What the task asks:
Starting at the top line and ending at the last, restate the records exactly.

Data:
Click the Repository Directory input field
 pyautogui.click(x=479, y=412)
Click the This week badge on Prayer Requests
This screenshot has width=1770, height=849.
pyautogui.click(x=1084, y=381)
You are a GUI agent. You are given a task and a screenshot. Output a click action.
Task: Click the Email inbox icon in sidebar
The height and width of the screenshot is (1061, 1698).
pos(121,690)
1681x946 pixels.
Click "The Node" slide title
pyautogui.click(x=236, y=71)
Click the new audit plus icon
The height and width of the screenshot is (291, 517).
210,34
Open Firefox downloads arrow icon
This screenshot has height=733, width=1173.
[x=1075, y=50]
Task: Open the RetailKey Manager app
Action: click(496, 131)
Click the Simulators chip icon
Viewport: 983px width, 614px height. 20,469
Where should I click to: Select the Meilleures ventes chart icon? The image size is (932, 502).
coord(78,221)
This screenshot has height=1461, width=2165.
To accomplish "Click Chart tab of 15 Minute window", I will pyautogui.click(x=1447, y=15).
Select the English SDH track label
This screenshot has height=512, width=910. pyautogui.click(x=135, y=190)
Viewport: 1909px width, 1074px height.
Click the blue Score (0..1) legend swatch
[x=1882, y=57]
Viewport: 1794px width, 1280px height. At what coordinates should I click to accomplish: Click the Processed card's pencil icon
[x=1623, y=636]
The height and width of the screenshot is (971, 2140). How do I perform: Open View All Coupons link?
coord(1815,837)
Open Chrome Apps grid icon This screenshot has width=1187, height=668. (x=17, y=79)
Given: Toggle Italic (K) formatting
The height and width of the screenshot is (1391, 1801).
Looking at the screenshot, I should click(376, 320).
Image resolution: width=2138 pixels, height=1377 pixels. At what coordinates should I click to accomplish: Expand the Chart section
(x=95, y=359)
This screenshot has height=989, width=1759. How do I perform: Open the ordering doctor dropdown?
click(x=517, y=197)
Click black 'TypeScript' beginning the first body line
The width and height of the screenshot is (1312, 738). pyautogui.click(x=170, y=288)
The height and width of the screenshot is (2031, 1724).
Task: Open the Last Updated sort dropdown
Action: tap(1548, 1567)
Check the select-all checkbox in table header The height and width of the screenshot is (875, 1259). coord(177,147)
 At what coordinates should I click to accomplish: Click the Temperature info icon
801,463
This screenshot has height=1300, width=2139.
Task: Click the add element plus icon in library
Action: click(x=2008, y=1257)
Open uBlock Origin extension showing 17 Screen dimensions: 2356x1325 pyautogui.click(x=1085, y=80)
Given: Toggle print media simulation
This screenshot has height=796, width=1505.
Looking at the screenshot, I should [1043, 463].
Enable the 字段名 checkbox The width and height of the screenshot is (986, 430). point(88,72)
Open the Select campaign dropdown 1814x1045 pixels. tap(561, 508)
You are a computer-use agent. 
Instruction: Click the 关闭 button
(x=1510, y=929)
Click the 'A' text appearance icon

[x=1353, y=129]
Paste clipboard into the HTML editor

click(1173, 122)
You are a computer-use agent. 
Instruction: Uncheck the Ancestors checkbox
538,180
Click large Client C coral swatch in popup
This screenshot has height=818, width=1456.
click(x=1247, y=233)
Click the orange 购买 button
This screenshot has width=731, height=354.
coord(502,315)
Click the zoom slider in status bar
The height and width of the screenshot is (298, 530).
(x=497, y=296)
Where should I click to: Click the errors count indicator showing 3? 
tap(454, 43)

Solved problem:
Click the Repository Directory input field
 pyautogui.click(x=479, y=412)
Click the This week badge on Prayer Requests
This screenshot has width=1770, height=849.
pyautogui.click(x=1084, y=381)
You are a GUI agent. You are given a task and a screenshot. Output a click action.
Task: Click the Email inbox icon in sidebar
The height and width of the screenshot is (1061, 1698).
pos(121,690)
1681x946 pixels.
Click "The Node" slide title
pyautogui.click(x=236, y=71)
Click the new audit plus icon
The height and width of the screenshot is (291, 517).
210,34
Open Firefox downloads arrow icon
This screenshot has height=733, width=1173.
[x=1075, y=50]
Task: Open the RetailKey Manager app
Action: click(496, 131)
Click the Simulators chip icon
Viewport: 983px width, 614px height. 20,469
Where should I click to: Select the Meilleures ventes chart icon? The image size is (932, 502).
coord(78,221)
This screenshot has height=1461, width=2165.
To accomplish "Click Chart tab of 15 Minute window", I will pyautogui.click(x=1447, y=15).
Select the English SDH track label
This screenshot has height=512, width=910. pyautogui.click(x=135, y=190)
Viewport: 1909px width, 1074px height.
Click the blue Score (0..1) legend swatch
[x=1882, y=57]
Viewport: 1794px width, 1280px height. At what coordinates should I click to accomplish: Click the Processed card's pencil icon
[x=1623, y=636]
The height and width of the screenshot is (971, 2140). How do I perform: Open View All Coupons link?
coord(1815,837)
Open Chrome Apps grid icon This screenshot has width=1187, height=668. (x=17, y=79)
Given: Toggle Italic (K) formatting
The height and width of the screenshot is (1391, 1801).
Looking at the screenshot, I should click(376, 320).
Image resolution: width=2138 pixels, height=1377 pixels. At what coordinates should I click to accomplish: Expand the Chart section
(x=95, y=359)
This screenshot has height=989, width=1759. How do I perform: Open the ordering doctor dropdown?
click(x=517, y=197)
Click black 'TypeScript' beginning the first body line
The width and height of the screenshot is (1312, 738). pyautogui.click(x=170, y=288)
The height and width of the screenshot is (2031, 1724).
Task: Open the Last Updated sort dropdown
Action: tap(1548, 1567)
Check the select-all checkbox in table header The height and width of the screenshot is (875, 1259). coord(177,147)
 At what coordinates should I click to accomplish: Click the Temperature info icon
801,463
This screenshot has height=1300, width=2139.
Task: Click the add element plus icon in library
Action: click(x=2008, y=1257)
Open uBlock Origin extension showing 17 Screen dimensions: 2356x1325 pyautogui.click(x=1085, y=80)
Given: Toggle print media simulation
This screenshot has height=796, width=1505.
Looking at the screenshot, I should [1043, 463].
Enable the 字段名 checkbox The width and height of the screenshot is (986, 430). point(88,72)
Open the Select campaign dropdown 1814x1045 pixels. tap(561, 508)
You are a computer-use agent. 
Instruction: Click the 关闭 button
(x=1510, y=929)
Click the 'A' text appearance icon

[x=1353, y=129]
Paste clipboard into the HTML editor

click(1173, 122)
You are a computer-use agent. 
Instruction: Uncheck the Ancestors checkbox
538,180
Click large Client C coral swatch in popup
This screenshot has height=818, width=1456.
click(x=1247, y=233)
Click the orange 购买 button
This screenshot has width=731, height=354.
coord(502,315)
Click the zoom slider in status bar
The height and width of the screenshot is (298, 530).
(x=497, y=296)
Where should I click to: Click the errors count indicator showing 3? 
tap(454, 43)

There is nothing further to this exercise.